Japanese language has two writing mode; horizontal writing (left to right: LTR) and vertical writing (top to bottom; TTB). Nowadays, we, Japanese use mainly horizontal writing mode in office documents, but we still need vertical writing in some situations, such as official letters, diplomas, magazines or novels. Thus, vertical writing mode is less usage but still important functionality for multilingual office suites such as LibreOffice, however, we have observed several defects about vertical writing in LibreOffice. I’ll tell you the typical use-cases of vertical writing with examples, and discuss some issues how they should be fix, or what should be “right”specifications for each cases.

Bio: Naruhiko Ogasawara Naruhiko is a member of LibreOffice Japanese Team (Japanese Native Language Project). He have focused building LibreOffice community in Japan, clarify the UI/Help translation process, and growing new LibreOffice developers in Japan, includes himself.

Vertical Writing: typical use-cases and current status in LibreOffice   Youtube video

 New features in Calc and their implementation

By Eike Rathke

New features in Calc and their implementation, for the technically inclined..

Bio: A LibreOffice hacker since the early days at Star Division, later Sun Microsystems, one other company and now Red Hat, Inc. Main areas of expertise are the Calc spreadsheet core, formula compiler and interpreter, number formatter/scanner, the i18n framework and locale data. Ardent supporter of Free Software, knowledge spreader, cyclist and sailor.

New features in Calc and their implementation   Youtube video

 Styles and Themes: Next level

By Tomaz Vajngerl

Styles and Themes: Next level Styles are a valuable part of LibreOffice but they are incomplete and for casual users somewhat hidden in the user interface. In the talk I will present the suggestions and the work that tries to fix this. Themes are the next big step. They were introduced in Microsoft Office 2007 as a way to compliment the styles and present new ways for the user to change the document in a (design) consistent way. I will present what themes exactly are, what needs to change to integrate them into LibreOffice, and show some initial support for themes in LibreOffice.

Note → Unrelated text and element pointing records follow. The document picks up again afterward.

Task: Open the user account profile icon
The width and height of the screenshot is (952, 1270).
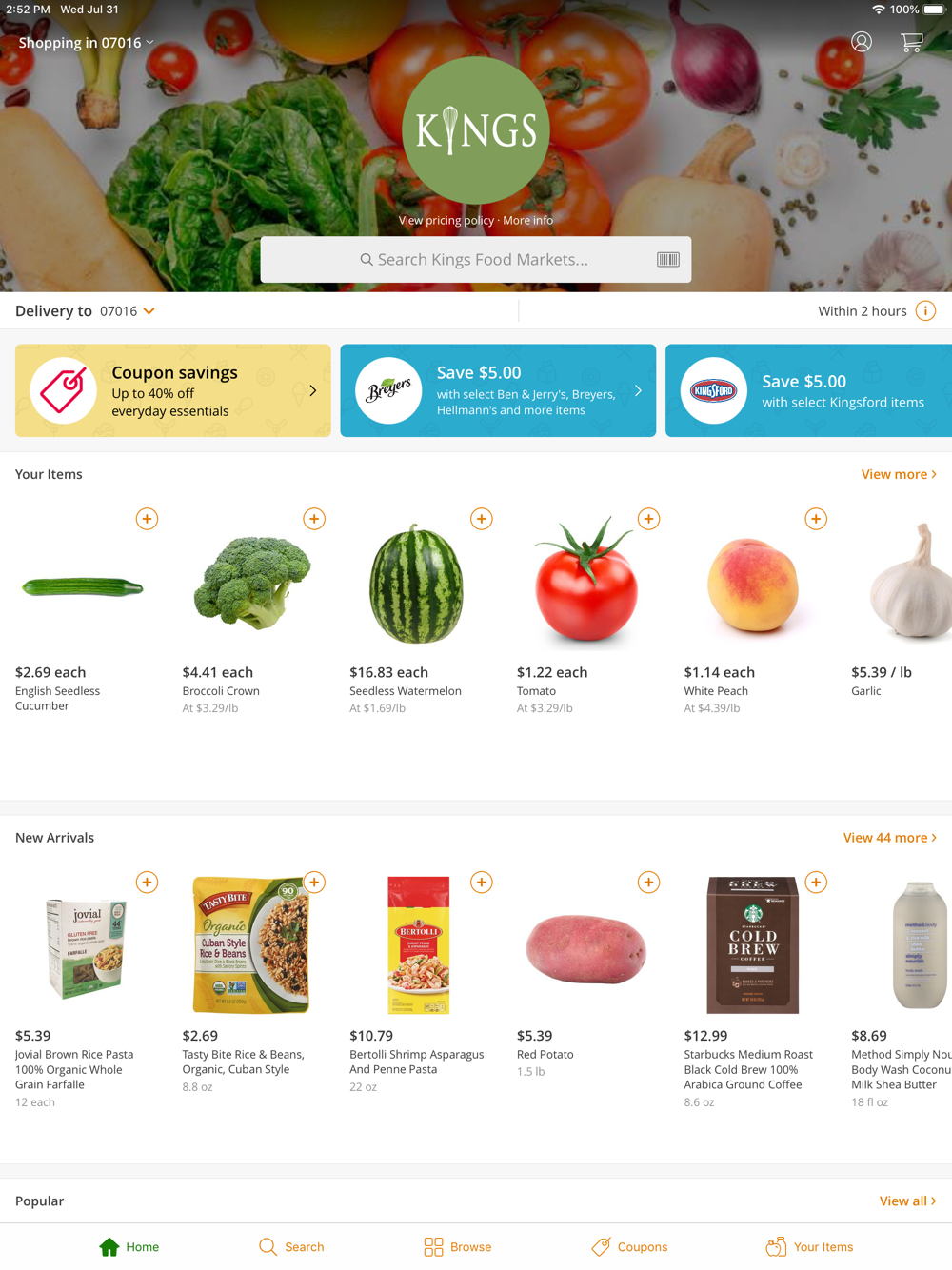Action: [862, 42]
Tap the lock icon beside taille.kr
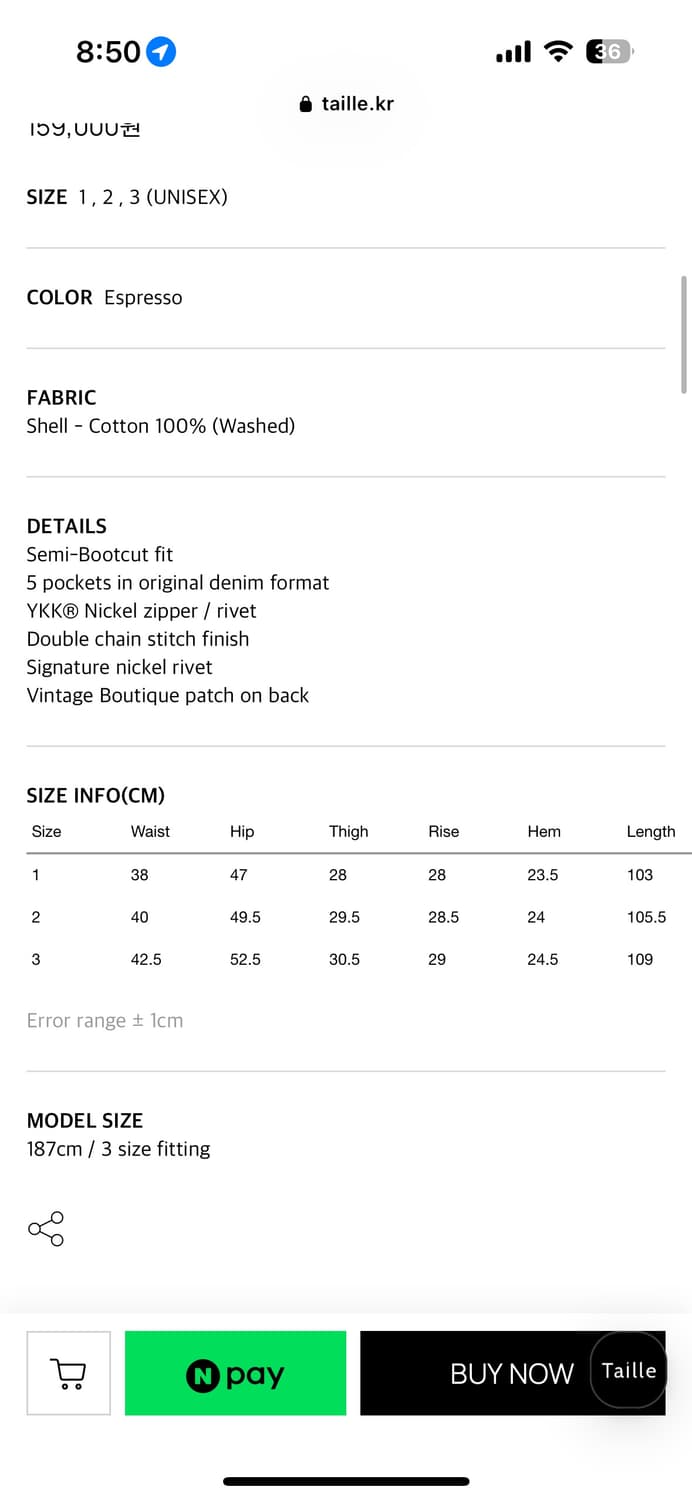Screen dimensions: 692x1500 tap(306, 104)
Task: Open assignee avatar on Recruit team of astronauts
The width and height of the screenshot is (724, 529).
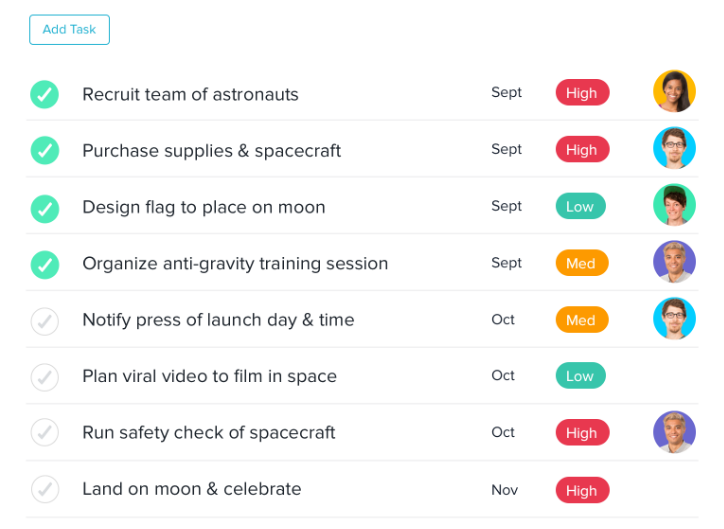Action: pyautogui.click(x=674, y=91)
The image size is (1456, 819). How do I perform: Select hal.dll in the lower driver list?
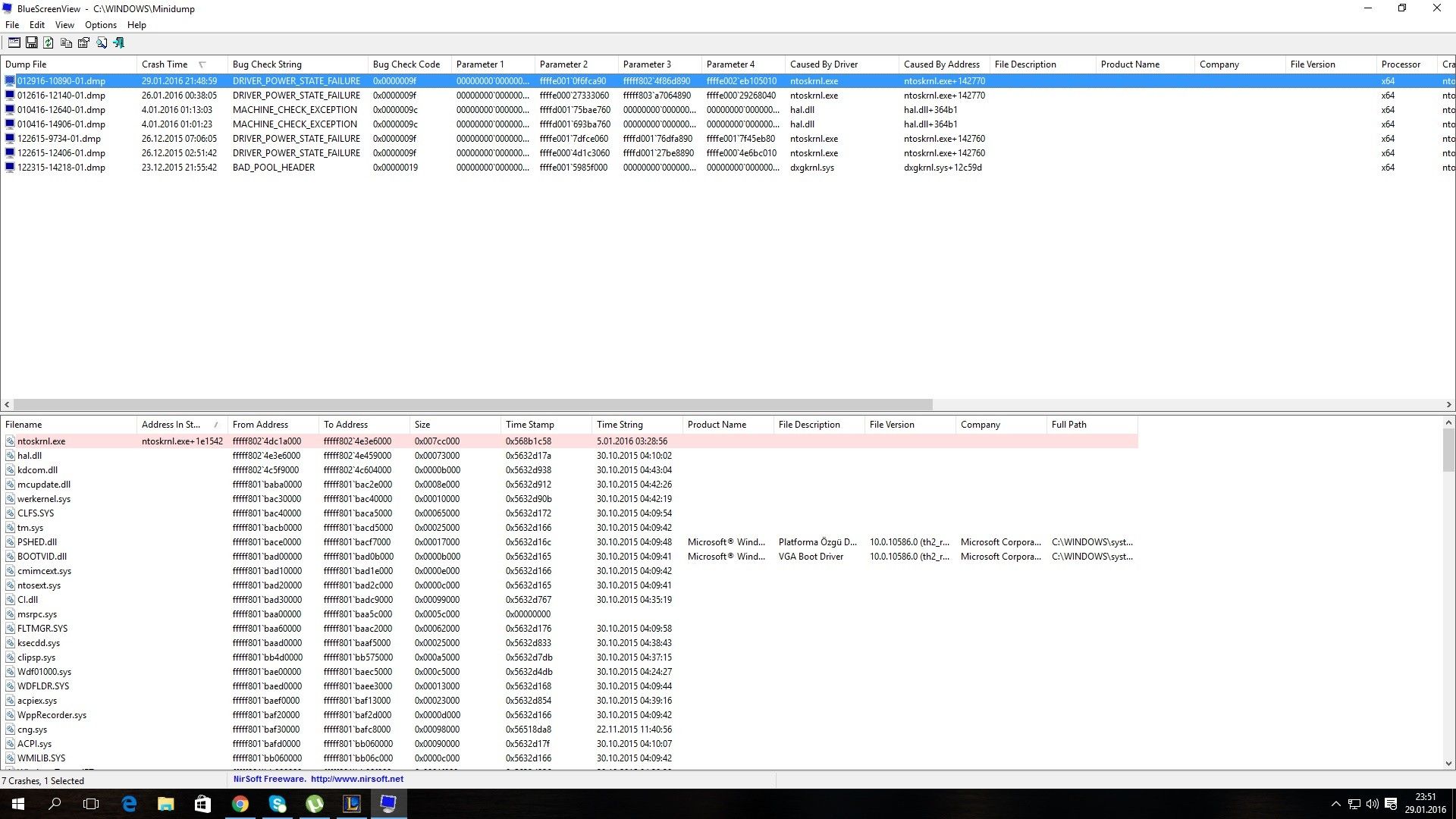tap(30, 456)
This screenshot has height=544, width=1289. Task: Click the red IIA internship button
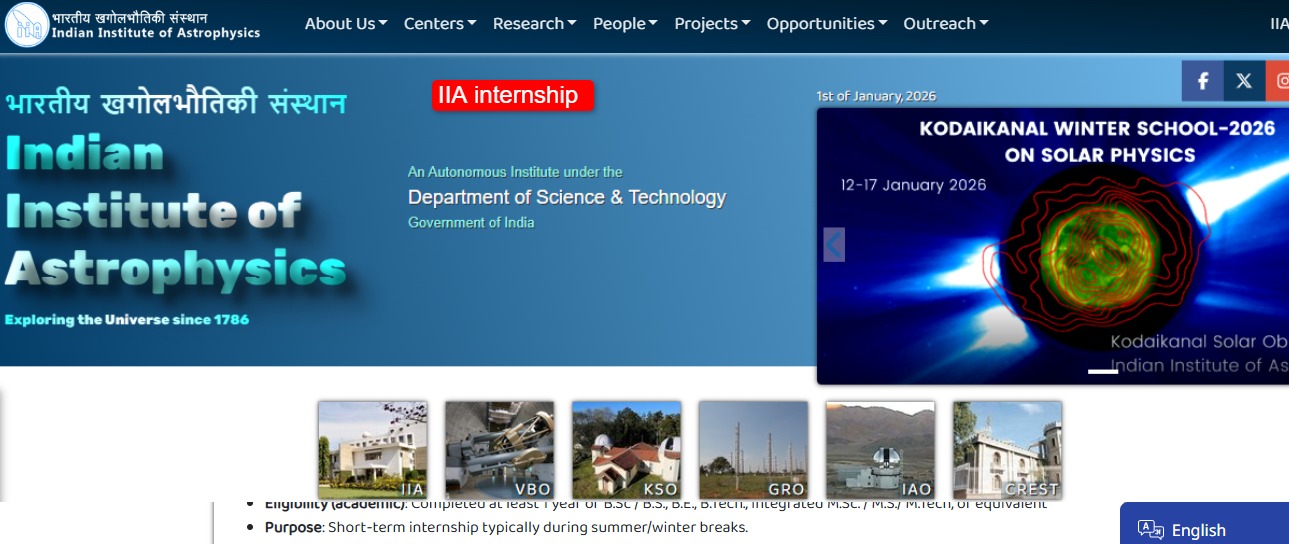(x=513, y=95)

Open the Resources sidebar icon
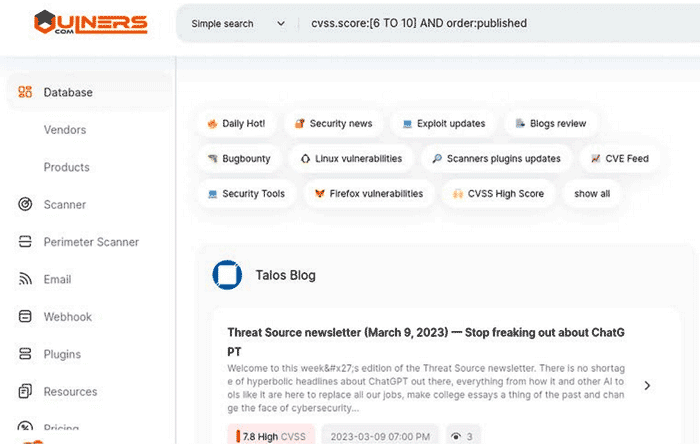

Bio: Tomaž Vajngerl is a software engineer from Maribor, Slovenia. He worked in insurance software field for 7 years and gained experience in information system, software design and XP methodologies. In 2012 he started working on LibreOffice as volunteer and later started working for Collabora Productivity as his full-time job.

Styles and Themes: next level   Youtube video

 Plug Yourself In: Learn how to write a Clang compiler plugin

By Stephan Bergman

Bring your computer.

Plug Yourself In: Learn how to write a Clang compiler plugin   Youtube video

 LibreOffice: From extension to core

By Bjoern Michaelsen

This workshop will show one way of writing a LibreOffice extension -- and then goes deeper: It will explore what UNO-code inside LibreOffice itself an extension triggers, how to find it and how to move on from the UNO layer to the core of LibreOffice applications. This workshop should enable someone writing
an extension and experiencing unexpected behaviour to debug into LibreOffice itself, and should provide some hints on how to move extensions into LibreOffice itself -- either as tests to prevent future regressions or to add
new functionality to LibreOffice itself.